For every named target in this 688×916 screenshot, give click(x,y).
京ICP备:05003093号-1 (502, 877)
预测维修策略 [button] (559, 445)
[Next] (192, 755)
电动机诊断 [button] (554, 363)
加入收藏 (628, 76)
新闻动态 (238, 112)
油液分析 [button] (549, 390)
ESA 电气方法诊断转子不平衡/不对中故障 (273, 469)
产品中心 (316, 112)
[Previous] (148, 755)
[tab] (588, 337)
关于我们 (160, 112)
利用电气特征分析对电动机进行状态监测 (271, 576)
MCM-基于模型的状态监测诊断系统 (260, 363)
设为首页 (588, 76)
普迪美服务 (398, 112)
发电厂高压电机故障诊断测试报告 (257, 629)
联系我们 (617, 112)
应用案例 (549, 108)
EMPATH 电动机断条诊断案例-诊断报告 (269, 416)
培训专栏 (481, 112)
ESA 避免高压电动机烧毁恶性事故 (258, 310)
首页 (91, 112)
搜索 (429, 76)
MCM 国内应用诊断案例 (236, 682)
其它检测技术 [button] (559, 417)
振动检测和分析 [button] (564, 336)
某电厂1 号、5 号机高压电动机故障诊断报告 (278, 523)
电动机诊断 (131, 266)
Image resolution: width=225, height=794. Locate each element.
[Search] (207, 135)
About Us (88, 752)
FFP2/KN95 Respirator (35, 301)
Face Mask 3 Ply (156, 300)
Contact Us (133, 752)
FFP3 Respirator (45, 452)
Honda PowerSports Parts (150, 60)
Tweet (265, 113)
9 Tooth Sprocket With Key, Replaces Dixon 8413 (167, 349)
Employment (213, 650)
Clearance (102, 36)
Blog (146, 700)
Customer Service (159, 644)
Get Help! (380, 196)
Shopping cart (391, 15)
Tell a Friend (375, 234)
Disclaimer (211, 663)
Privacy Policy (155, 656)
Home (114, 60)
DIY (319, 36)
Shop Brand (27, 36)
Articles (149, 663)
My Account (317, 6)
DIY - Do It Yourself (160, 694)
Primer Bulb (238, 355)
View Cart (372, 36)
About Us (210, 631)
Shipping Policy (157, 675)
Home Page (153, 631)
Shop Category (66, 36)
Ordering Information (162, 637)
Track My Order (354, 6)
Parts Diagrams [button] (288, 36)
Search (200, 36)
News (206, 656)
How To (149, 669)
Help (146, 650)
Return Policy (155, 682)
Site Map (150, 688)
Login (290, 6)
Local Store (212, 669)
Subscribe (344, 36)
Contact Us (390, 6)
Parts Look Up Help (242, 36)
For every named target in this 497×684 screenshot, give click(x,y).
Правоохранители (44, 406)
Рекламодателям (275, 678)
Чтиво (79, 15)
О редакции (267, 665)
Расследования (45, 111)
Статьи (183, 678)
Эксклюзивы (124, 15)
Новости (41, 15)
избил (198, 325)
************
Add 80 to each coordinate in the answers, and write out again every line from the one containing "О редакции (267, 665)" through the end of the records, both inclusive, requests included.

О редакции (347, 745)
Расследования (125, 191)
Статьи (263, 758)
Эксклюзивы (204, 95)
Новости (121, 95)
избил (278, 405)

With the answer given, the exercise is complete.